“The collapse of this deal casts a dark cloud over Wall Street,” said Frederic Dickson, who helps oversee $25 billion as chief market strategist at D.A. Davidson & Co. in Lake Oswego, Oregon. “It also sends a message that the government is getting out of the bailout business and makes financial institutions like AIG and WaMu look even more vulnerable.”
Read the whole thing. My guess is that the government is not getting out of the bailout business. You have a session in which the folks being asked to take over Lehman say, “Give us X, Y, and Z, or we walk.” The government negotiators think that’s too generous. They let the folks walk. My guess is that the folks will come back to the table. Or someone else will come to the table.
It makes me glad I signed up to attend this session. I will be curious what these guys think of what’s going down. I have met several of them, but they may not remember.
UPDATE: The Wall Street Journal has some appropriately apocalyptic headlines.

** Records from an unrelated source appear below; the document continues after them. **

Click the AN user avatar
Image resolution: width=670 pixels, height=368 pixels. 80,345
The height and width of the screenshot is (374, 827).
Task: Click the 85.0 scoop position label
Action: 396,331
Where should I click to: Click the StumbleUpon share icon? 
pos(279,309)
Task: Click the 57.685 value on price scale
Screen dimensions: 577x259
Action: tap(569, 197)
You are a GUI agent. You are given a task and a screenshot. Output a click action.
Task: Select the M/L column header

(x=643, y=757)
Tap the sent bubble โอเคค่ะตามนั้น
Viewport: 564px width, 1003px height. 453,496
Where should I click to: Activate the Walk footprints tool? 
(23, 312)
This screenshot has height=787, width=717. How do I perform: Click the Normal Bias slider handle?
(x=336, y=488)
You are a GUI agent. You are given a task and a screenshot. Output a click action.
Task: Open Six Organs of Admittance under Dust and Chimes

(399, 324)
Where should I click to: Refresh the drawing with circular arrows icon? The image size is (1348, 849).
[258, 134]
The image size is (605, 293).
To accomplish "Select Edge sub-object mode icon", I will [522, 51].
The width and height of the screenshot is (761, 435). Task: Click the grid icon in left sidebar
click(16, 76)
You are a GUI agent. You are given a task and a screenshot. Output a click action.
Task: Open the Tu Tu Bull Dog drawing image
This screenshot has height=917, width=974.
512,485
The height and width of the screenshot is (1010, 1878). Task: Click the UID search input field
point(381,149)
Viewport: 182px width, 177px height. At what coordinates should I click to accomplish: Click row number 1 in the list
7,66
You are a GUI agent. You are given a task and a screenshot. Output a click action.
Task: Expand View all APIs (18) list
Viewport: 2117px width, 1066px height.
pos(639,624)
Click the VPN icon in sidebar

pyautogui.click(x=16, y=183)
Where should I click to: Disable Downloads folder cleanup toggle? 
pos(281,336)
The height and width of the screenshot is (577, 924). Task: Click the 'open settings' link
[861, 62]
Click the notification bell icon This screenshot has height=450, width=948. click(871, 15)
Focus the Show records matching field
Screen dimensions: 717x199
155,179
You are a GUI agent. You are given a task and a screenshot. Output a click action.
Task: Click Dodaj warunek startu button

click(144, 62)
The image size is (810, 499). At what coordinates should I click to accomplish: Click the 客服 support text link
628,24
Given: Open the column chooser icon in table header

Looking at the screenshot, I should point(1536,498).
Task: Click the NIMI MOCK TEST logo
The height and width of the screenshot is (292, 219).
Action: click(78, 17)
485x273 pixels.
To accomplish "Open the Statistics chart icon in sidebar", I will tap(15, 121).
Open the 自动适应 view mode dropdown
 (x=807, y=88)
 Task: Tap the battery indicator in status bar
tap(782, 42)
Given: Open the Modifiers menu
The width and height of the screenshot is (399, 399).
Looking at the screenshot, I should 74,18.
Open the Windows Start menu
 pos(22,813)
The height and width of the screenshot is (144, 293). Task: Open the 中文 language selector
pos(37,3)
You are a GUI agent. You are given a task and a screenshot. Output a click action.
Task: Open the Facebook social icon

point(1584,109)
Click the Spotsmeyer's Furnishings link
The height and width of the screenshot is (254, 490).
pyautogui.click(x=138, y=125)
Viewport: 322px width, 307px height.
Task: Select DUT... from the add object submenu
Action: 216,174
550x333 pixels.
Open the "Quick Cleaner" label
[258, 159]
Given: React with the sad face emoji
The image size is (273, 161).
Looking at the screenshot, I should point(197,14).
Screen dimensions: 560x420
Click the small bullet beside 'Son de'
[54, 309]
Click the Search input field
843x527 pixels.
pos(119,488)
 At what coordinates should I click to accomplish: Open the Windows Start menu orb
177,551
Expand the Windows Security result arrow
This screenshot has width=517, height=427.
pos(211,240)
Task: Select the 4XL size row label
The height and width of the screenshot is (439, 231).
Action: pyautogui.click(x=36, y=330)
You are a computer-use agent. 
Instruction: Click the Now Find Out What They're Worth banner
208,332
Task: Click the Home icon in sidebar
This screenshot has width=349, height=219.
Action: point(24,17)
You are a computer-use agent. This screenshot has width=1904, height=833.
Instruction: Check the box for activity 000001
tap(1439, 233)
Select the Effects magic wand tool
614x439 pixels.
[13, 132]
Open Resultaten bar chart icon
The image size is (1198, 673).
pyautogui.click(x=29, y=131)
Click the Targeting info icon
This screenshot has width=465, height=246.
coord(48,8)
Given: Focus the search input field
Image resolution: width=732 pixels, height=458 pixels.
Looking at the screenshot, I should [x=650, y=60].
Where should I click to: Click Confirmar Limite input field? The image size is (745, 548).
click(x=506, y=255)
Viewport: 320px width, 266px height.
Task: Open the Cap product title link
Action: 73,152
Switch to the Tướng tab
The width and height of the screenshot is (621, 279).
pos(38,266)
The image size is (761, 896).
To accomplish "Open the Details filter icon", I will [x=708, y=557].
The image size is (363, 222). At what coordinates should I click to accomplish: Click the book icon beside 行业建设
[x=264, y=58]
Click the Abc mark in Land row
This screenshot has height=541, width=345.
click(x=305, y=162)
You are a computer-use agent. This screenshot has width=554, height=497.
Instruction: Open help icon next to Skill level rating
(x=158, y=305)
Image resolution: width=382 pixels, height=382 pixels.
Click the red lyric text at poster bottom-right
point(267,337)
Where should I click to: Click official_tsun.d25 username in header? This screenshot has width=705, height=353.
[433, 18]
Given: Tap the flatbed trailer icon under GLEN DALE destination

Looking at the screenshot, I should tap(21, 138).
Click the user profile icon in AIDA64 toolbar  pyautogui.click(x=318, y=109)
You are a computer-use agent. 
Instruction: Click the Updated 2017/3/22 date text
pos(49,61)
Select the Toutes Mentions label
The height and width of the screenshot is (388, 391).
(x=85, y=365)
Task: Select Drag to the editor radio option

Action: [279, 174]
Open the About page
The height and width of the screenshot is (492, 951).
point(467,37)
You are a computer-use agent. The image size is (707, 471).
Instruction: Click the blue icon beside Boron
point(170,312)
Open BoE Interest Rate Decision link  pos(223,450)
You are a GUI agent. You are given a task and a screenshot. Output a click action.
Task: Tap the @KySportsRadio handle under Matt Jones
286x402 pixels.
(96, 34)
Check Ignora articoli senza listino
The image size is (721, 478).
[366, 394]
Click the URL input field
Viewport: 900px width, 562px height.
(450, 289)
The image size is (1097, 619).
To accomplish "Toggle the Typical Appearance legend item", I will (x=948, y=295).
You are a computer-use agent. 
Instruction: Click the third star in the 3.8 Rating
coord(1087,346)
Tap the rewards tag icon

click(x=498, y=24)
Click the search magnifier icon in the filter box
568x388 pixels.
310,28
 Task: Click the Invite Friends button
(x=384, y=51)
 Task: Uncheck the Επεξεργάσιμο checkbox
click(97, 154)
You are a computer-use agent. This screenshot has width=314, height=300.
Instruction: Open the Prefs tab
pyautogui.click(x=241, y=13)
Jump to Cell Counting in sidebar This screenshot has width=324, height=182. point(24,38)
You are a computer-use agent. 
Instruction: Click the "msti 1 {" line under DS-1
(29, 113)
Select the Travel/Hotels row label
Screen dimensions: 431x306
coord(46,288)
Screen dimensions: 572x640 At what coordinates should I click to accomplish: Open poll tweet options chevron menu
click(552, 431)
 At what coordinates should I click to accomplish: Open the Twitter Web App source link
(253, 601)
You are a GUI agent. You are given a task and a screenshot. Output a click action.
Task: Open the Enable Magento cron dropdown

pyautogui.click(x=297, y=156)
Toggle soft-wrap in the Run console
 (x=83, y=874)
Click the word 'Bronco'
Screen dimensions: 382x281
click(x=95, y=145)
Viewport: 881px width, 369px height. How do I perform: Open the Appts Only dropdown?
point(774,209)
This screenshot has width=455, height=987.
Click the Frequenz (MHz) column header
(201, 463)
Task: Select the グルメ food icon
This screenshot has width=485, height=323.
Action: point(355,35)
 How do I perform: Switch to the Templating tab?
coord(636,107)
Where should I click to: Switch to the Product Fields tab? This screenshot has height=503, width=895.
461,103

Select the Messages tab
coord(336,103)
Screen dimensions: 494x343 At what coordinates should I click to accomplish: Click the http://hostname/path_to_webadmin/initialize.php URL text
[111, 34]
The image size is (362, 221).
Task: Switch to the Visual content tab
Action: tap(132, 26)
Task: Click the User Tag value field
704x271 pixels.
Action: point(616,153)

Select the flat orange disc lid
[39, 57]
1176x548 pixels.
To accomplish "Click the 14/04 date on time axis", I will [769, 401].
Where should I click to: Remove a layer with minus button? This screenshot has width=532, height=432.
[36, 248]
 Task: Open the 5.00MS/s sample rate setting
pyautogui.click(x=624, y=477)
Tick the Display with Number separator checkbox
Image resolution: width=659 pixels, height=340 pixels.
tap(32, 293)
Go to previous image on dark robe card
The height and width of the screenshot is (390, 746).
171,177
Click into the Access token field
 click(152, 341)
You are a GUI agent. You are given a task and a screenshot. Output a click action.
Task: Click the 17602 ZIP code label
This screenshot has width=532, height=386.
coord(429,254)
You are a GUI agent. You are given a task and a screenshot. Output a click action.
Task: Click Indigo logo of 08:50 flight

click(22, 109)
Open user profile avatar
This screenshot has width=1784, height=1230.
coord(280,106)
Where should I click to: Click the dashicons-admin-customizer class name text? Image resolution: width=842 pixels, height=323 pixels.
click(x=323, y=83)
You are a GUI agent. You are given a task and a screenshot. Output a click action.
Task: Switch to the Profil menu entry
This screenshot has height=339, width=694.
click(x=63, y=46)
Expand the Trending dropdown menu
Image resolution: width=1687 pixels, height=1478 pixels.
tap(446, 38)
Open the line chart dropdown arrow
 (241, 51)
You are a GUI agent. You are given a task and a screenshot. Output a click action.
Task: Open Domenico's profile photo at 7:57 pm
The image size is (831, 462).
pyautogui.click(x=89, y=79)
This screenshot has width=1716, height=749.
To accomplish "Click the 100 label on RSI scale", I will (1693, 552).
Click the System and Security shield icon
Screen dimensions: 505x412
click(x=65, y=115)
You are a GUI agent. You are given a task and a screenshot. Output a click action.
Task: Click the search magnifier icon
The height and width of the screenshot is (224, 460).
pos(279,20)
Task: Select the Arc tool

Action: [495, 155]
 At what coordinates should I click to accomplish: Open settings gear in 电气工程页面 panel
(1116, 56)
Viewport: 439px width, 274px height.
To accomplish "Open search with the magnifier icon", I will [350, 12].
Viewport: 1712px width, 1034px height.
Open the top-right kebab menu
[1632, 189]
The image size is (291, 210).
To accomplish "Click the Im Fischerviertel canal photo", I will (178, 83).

I predict that lots of folks pull all-nighters, and there will be more dramatic developments before the markets open tomorrow.
READER COMMENTS
ethics
Sep 14 2008 at 8:47pm
Trading on WS already started at 6PM EST. We have a 3/4 of the staff already in. Traders are in for the night as well.
Last time I’ve seen something similar was the crash of 1987.
Dan Weber
Sep 15 2008 at 11:04am
If I worked in the financial industry, I’d be putting in 80-hour weeks right now.
Not because I think there’s that much work to be done; but because axes are going to fall and people will be laid off, and being seen is a great defense.